Baptism of Richard, the son of Samuel Hollyday, July 1629, Stonehouse, Gloucestershire via Ancestry.com

However, if this is the right Richard, then examining the Parish Registers for Stonehouse and the nearby parish of Leonard Stanley gives me a further 7 potential siblings for Richard, running from 1609 to 1640. There is also a Will and Inventory for a Samuel Holliday of Horsley in 1663. In it, he leaves various bequests to his sons Richard and Samuel and his daughters Mary Board (named as wife of Henry Board) and Anna Holliday. He also mentions a grandchild, Samuel Holliday, the son of Samuel, and another Samuel, the son of John. There is no wife – named or otherwise – included which makes me think that he was a widower by the time he died. (Although this isn’t necessarily the case!)

I suspect this Samuel is one and the same as the father named in Richard’s marriage document as I can find baptisms for the children Samuel, Richard, John and Anna mentioned therein. I can find a later will of 1775 for a Samuel Halliday of Bisley, Gloucestershire. (Note: Bisley is approximately 8.5 miles from Horsley.) In it, he names three sons by his first wife (Samuel, William, James) and two by his second – and current [unnamed] – wife (John and Richard). There is also a possible daughter, Elizabeth, who is mentioned only as the mother of Daniel Tyler who receives a few items – possibly as a grandchild? Could this Samuel be descended from one of the grandsons named Samuel in the previous will? It seems unlikely that a child would be alive to be named in 1663 and 1775! But the repetition of the name Samuel seems key, as does the inclusion of the name Richard. (Of course, Richard could feature in the second wife’s family.)

There are a number of Halliday/Holliday wills from around Stroud, none of which seem to clearly match into family groups that mesh with mine (or at least I’m not intending to wade through disparate entries at this point to see what trees can be built out of the information).
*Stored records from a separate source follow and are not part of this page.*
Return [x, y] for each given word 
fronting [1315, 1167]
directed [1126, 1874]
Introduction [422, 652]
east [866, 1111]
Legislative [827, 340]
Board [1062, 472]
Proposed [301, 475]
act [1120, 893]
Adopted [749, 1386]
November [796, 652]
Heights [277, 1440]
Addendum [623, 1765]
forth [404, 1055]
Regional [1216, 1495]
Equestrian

However, there are very few of the group living in Sherston that appear in the probate record (one of those being my 8 x great-grandfather, John – or more precisely his son, Thomas, being granted administration of the estate in 1729 as John died intestate

Detail from administration confirmation of John Holliday, confirming Thomas Holliday “the lawful son” as administrator of John Holliday’s estate, via Ancestry.

So whilst I’m not out of the Halliday woods quite yet – there is a veritable tangled thicket of them in that area of Gloucestershire which is an entire project in and of itself, especially as mother’s names don’t seem to have been recorded in the parish registers! – I am happier having reviewed the information I had been given, making sense of it, and removing the incorrect links. It was a bit of a bum job, but definitely worth it.